Simple SummaryChemokines are small soluble proteins that control and regulate cell trafficking within and between tissues by binding to their receptors. Among them, CXCL12 and its receptor CXCR4 appeared with ancestral vertebrates, are expressed almost ubiquitously, and play essential roles in embryogenesis and organogenesis. In addition, CXCL12 and CXCR4 are involved in antigen recognition by T and B cells and in shaping the tumor microenvironment (TME), mainly towards dampening immune responses. New data indicate that CXCR4 interacts with the surface protein CD47 in a novel form of immunosurveillance, called ImmunoGenic Surrender (IGS). Following the co-internalization of CXCR4 and CD47 in tumor cells, macrophages phagocytose them and cross-present their antigens to the adaptive immune system, leading to tumor rejection in a fraction of mice. All of these specific activities of CXCL12 and CXCR4 in antigen presentation might be complementary to current immunotherapies.CXCR4 is a G-Protein coupled receptor that is expressed nearly ubiquitously and is known to control cell migration via its interaction with CXCL12, the most ancient chemokine.
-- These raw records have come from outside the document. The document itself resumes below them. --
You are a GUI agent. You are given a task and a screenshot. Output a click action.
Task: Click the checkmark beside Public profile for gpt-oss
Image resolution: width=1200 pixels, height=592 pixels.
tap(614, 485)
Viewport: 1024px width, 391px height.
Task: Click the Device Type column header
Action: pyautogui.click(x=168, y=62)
The functions of CXCR4/CXCL12 extend beyond cell migration and involve the recognition and disposal of unhealthy or tumor cells. The CXCR4/CXCL12 axis plays a relevant role in shaping the tumor microenvironment (TME), mainly towards dampening immune responses. Notably, CXCR4/CXCL12 cross-signal via the T and B cell receptors (TCR and BCR) and co-internalize with CD47, promoting tumor cell phagocytosis by macrophages in an anti-tumor immune process called ImmunoGenic Surrender (IGS). These specific activities in shaping the immune response might be exploited to improve current immunotherapies.